**Document section**
=====

Maybe Popeye only had half of the picture.
New research from the University of California Berkeley, indicates that eating folate-rich foods, like spinach and other dark, leafy vegetables, might decrease the risk of birth defects not just in women, but in men as well.
Recent studies have suggested that paternal diet affects sperm count and motility, which is important for conception, but this new study takes it further to say that male diet may be important for healthy offspring as well, said study coordinator Suzanne Young, a researcher at UC Berkeleys School of Public Health. Our study is the first to look at the effects of diet on chromosomal abnormalities in sperm. These abnormalities would cause either miscarriages or children with genetic syndromes if the sperm fertilized an egg.
The researchers are careful to point out that there is only a link between increased folate consumption among males and decreased birth defects in their female partners, not a causal relationship.
Whats the difference?
Links only demonstrate that something about the research subjects diet (which in this case contained higher folate levels) had an impact on decreased birth defects. More controlled studies are necessary to isolate whether folate, or other factors, may have contributed to the improvements in sperm health. Furthermore, to determine with certainty whether folate operates in a similar way in the broader population, researchers are recommending that the study be conducted with a larger group.
That said, ongoing research suggests that a diverse diet, which includes a wide-range of vegetables (including spinach) has positive health benefits. Good sources of folate include spinach, leafy vegetables, asparagus, broccoli, brussels sprouts, kidney beans, and orange juice.

=====

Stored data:

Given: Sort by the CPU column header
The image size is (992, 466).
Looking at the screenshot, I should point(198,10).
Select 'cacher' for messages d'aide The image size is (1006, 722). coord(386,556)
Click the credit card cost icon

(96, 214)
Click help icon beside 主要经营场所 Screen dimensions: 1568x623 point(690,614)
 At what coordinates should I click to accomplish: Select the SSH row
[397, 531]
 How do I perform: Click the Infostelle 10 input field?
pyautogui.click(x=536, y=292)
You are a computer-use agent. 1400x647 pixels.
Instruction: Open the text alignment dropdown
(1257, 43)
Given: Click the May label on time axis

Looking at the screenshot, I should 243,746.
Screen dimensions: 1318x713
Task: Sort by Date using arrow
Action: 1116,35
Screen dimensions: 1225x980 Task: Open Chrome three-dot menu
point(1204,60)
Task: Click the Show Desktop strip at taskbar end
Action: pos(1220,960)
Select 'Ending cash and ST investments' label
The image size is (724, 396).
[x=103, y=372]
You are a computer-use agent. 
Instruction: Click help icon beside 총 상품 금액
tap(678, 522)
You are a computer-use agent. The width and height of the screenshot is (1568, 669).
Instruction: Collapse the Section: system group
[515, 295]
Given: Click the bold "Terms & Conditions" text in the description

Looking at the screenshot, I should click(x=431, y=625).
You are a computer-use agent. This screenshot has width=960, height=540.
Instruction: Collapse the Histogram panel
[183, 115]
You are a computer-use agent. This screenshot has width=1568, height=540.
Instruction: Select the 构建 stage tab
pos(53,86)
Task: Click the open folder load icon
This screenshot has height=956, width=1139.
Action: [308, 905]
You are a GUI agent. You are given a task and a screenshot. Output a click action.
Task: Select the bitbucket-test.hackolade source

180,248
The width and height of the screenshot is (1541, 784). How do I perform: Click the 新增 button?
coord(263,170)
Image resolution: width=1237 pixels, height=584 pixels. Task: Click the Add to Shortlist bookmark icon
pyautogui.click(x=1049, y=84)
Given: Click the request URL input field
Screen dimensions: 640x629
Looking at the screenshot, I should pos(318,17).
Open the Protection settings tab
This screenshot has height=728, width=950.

=====

**Questions to answer**
1. In the article on folate and male diet above, print the passage that begins with the words containing "The researchers are" and ends with "a causal relationship.".
2. List every food that the article on folate and male diet names as a good source of folate.
3. Translate this sentence from the article on folate and male diet into Spanish: "These abnormalities would cause either miscarriages or children with genetic syndromes if the sperm fertilized an egg."

**Solved tasks**
1.
The researchers are careful to point out that there is only a link between increased folate consumption among males and decreased birth defects in their female partners, not a causal relationship.

2.
spinach
leafy vegetables
asparagus
broccoli
brussels sprouts
kidney beans
orange juice

3. Estas anomalías causarían abortos espontáneos o hijos con síndromes genéticos si el espermatozoide fecundara un óvulo.